Georgia Democrat Stacey Abrams made an appearance in Time’s annual list of most influential people with a tribute to Desmond Meade, the Floridian who led the charge to restore voting rights for former felons in his state.
“The formerly incarcerated—returning citizens—often face a cruel irony in America,” Abrams wrote in her essay. “Having paid their debt to society, too many are banned from the ballot box that could help them dismantle policies that essentially extend their sentences.”
To break the cycle, Meade, who had himself ended up homeless and suicidal and with a felony record, went on to earn a law degree.
And when he realized he couldn’t even vote for his own wife as she ran for state legislature, he presided over the Florida Rights Restoration Coalition and fought to pass Amendment 4, “the single largest expansion of voting rights in the U.S. in half a century,” OrlandoWeekly.com reported. The initiative “brought an end to 150 years of a Jim Crow-era law in Florida,” restoring voting rights to more than 1.4 million Floridians with past felony convictions.

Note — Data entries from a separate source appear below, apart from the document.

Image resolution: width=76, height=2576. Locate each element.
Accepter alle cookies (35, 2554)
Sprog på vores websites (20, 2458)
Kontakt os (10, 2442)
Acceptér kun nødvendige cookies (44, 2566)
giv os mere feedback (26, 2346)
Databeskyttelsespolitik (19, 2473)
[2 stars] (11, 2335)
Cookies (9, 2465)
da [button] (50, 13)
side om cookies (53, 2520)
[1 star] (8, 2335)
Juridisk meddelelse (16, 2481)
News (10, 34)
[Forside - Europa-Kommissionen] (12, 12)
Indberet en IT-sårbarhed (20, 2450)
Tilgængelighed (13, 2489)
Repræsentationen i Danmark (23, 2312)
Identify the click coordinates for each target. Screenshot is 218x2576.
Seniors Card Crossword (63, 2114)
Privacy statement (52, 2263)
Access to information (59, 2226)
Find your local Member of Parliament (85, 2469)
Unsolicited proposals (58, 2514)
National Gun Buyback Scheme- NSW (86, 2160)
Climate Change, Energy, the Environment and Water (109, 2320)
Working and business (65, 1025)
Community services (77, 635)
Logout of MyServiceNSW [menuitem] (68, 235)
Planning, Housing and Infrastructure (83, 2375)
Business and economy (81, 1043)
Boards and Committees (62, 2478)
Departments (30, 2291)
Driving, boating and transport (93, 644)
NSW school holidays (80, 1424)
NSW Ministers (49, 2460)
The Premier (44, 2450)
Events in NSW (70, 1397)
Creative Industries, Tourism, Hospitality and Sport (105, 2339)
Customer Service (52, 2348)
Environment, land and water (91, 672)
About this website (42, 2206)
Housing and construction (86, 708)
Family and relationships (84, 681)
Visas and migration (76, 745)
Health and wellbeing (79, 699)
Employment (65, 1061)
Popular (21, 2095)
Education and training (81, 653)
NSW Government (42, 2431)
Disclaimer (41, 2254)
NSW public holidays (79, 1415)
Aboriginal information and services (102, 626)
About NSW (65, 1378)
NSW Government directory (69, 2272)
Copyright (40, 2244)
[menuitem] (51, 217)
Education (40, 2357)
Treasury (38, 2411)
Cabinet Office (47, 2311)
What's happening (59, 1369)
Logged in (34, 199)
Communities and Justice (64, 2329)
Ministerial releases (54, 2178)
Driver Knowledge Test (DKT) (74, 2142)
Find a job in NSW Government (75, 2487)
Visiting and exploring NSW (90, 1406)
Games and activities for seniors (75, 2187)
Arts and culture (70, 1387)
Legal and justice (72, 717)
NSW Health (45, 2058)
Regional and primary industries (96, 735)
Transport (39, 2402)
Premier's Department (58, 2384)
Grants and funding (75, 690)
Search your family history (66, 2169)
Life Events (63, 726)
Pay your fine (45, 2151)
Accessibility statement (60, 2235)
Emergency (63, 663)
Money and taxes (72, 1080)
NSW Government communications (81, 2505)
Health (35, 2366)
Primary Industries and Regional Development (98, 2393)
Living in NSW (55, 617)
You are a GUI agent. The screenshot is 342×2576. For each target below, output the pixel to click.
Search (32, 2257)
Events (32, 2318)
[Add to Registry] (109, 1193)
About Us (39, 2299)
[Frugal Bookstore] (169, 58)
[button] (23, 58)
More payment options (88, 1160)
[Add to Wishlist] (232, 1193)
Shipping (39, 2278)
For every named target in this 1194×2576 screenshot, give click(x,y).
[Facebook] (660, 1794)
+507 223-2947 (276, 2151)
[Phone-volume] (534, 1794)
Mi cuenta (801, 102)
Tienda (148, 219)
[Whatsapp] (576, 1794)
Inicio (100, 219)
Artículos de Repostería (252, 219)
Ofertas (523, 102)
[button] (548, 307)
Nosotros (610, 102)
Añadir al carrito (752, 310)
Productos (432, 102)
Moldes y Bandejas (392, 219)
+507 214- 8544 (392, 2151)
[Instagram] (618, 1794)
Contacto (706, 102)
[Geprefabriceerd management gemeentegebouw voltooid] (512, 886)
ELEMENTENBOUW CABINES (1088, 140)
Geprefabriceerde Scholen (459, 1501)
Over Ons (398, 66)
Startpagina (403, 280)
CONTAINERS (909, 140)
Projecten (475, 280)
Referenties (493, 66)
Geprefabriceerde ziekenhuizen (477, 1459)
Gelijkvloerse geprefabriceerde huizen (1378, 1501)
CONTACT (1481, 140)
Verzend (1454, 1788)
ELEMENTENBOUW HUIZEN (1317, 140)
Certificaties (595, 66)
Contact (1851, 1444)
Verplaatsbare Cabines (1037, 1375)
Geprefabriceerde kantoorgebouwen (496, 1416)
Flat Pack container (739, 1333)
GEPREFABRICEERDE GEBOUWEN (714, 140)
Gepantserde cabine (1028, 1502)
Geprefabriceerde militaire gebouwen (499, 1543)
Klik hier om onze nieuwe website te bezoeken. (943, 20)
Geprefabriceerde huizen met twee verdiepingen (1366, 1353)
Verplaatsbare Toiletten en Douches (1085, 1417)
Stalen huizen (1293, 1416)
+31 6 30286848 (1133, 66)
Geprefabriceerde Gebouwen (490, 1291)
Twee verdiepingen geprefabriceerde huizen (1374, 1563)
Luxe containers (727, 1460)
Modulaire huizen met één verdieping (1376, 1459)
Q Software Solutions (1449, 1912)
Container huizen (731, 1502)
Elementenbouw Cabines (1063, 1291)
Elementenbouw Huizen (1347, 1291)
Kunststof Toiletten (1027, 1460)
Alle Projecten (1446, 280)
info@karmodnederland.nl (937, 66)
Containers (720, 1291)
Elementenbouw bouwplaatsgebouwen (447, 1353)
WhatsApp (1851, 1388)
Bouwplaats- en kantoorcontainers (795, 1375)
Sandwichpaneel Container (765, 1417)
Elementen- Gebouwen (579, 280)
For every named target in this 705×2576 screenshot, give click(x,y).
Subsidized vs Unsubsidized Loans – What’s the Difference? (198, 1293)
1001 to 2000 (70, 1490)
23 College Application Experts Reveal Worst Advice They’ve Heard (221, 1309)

“Amendment 4 needed 60% of the vote to pass,” Abrams wrote. And in November 2018, the legislation received 65%.
Under Florida’s Amendment 4, felons not convicted of sex offenses or murder automatically have their voting rights restored after completing their sentences or going on probation.
Previously, former felons were required to wait at least 5 years after completing their sentences to ask the Florida Clemency Board, made up by the governor and the Cabinet, to restore their rights, according to the Pensacola News Journal.
In 2006, Florida Republican Governor Charlie Crist pushed to make it easier for convicted felons to regain voting rights after serving their sentences, but in March 2011, Republican Governor Rick Scott reversed the reforms.
Amendment 4 was placed on the 2018 ballot by a petition of more than 799,000 voters.
Meade was also named Central Floridian of the Year by the Orlando Sentinel Editorial Board.
“If we do want our state to be strong and our country to be strong we must commit to empowering the weakest among us,” Meade said at his acceptance speech for the Florida accolade. “The homeless, those who are hungry, those who are silenced, the children, our elderly ... I do consider that an honor.”
Why did Abrams write the essay for Meade? Well, the Georgia Democratic runner-up in the 2018 governor’s race has long fought for stronger voter protections in Georgia.
“From issues with registration to ballot access to the counting of votes, Georgians faced a systemic breakdown of its electoral process,” she said at a U.S. House hearing in February, citing accusations against Republican Gov. Brian Kemp of unfairly using his position as Georgia’s top elections official to win last year’s race.
The Associated Press contributed to this report.